• **EXERCISE BRIEF**:
Within the listing that follows, state how many lines include the word "agent"; write only that number.

• **AVAILABLE DATA**:
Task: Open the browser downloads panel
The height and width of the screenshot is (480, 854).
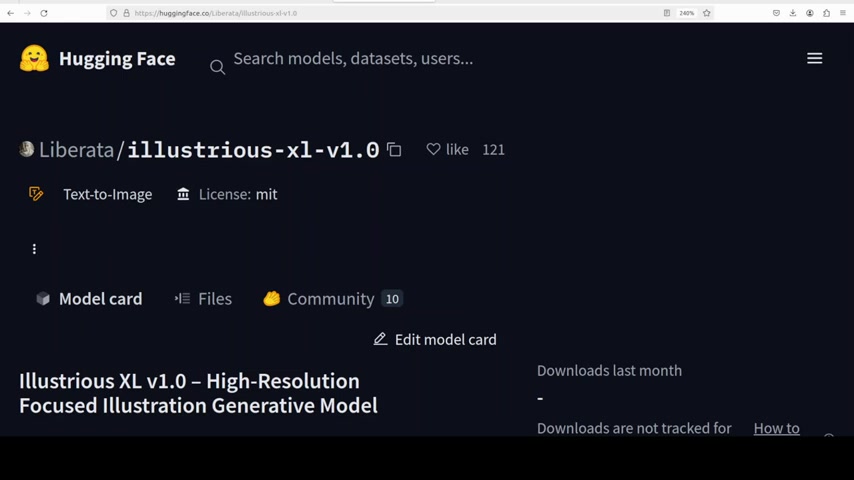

==

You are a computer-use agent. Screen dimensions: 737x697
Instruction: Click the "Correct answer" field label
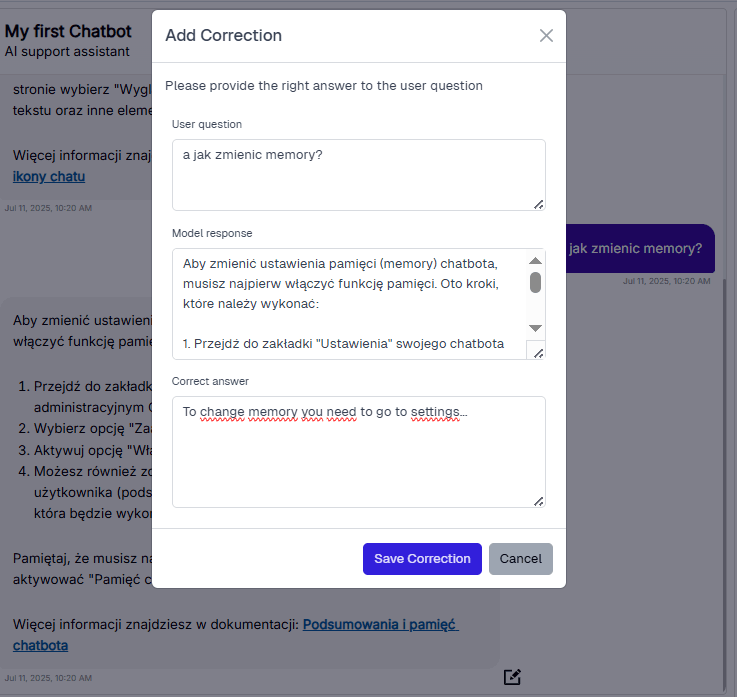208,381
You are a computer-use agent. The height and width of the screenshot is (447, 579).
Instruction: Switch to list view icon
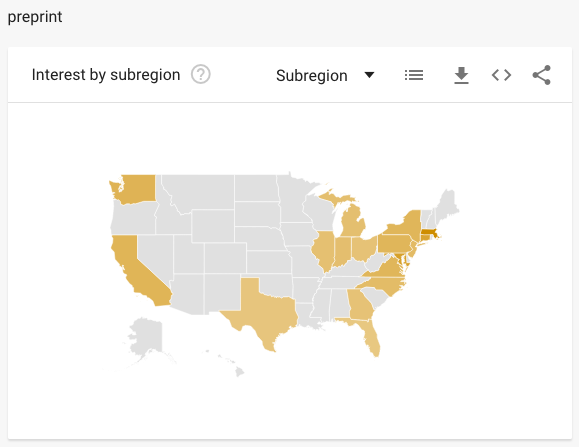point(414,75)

• **REPLY**:
2